MPlayer for Linux (other platforms supported) ships with an awesome (free) audio/video encoder called mencoder.
It can accept a stream from say a TV tuner card or an existing audio/video file like an AVI or MPG. You can also use a DVD as a source.
It spits out another file, this time using any specified codec / formatting / special effects it supports.
So I have this .avi file and it cannot play back within anything I’ve got under Mac OS X. I fire up VMWare Fusion and a copy of Ubuntu within. Here I run ‘file myvideo.avi’ within a terminal and am told it’s actually Intel Indeo v5.
For those who don’t know, Intel produced their own audio/video codecs (like DivX but early days essentially) years ago before Windows supported many. Indeo was the product name. Unfortunately the specification is held privately by Intel and binaries are only available for past Windows OSs. Thankfully mplayer has a load of these old binaries and can play them under Windows. And most if not all can be used by mencoder to at least decode the files.
Time to update my video file by converting it to a newer, better supported format.
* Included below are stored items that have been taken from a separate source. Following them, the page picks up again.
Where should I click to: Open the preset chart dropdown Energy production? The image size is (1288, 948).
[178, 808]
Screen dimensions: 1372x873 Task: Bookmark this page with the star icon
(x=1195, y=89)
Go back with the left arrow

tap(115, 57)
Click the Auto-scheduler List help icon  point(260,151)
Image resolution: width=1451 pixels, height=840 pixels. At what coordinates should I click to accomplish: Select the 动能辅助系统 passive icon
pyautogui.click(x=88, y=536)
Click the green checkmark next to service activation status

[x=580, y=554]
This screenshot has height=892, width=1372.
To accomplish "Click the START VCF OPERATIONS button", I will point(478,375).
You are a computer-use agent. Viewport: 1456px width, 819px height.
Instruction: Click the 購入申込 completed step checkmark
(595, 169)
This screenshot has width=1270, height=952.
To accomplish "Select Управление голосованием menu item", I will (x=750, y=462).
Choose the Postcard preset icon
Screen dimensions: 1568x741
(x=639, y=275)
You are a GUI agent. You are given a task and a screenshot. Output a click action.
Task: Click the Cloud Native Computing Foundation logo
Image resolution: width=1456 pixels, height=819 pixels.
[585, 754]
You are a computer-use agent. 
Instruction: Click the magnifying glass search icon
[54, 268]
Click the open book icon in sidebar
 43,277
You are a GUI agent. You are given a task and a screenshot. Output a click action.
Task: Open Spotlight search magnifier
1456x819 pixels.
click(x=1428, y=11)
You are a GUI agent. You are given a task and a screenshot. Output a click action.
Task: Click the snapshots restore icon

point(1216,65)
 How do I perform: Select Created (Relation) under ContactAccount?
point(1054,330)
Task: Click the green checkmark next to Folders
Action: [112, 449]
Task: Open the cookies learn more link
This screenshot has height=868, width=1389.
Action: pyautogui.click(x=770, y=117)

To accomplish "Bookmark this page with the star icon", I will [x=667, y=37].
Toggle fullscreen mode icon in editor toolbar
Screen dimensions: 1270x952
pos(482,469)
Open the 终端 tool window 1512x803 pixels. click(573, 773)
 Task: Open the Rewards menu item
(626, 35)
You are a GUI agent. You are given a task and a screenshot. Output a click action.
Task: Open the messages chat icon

Now unfortunately the people behind MPlayer are far too busy programming to make great looking simple documentation. This means wading through piles of documentation and wondering which of the bewildering options should you be choosing. Google & Gentoo Wiki to the rescue! How about this for a wicked guide to using mencoder with examples!
Even after trying a few of the examples the converter still complained about things such as invalid audio bitrates. So I had to choose pcm for the audio codec which is uncompressed and thus not great.
Results time. Original file size is 390MB.
So here goes the first attempt:
mencoder movie.wmv -o movie.avi -ovc lavc -oac pcm
perfectly correct video under both Linux and Mac OS X with a file size of 323.5MB. But it’s DivX, how about we use xvid which is less restrictive.
mencoder -ovc xvid -oac mp3lame -xvidencopts bitrate=687 -o
Once again perfectly acceptable but this time the file size is 212MB with no perceptable degredation in quality (but the original is obviously old and hardly DVD or HD quality).
You could even add
-lavcopts vcodec=mpeg4:mbd=2:trell -vf scale=640:480 to double the video resolution from 320×240 if you desired but this adds considerable time to encoding so I didn’t bother.
Oh, and for those of you interested in real geeky hardware stats, iStat Pro reckons the CPU (Intel Core 2 Duo 2.4Ghz Santa Rosa) reached 78C in the middle of conversion. It even reckons 35% idle CPU which given the hammering is quite remarkable. 2GB RAM MacBook Pro.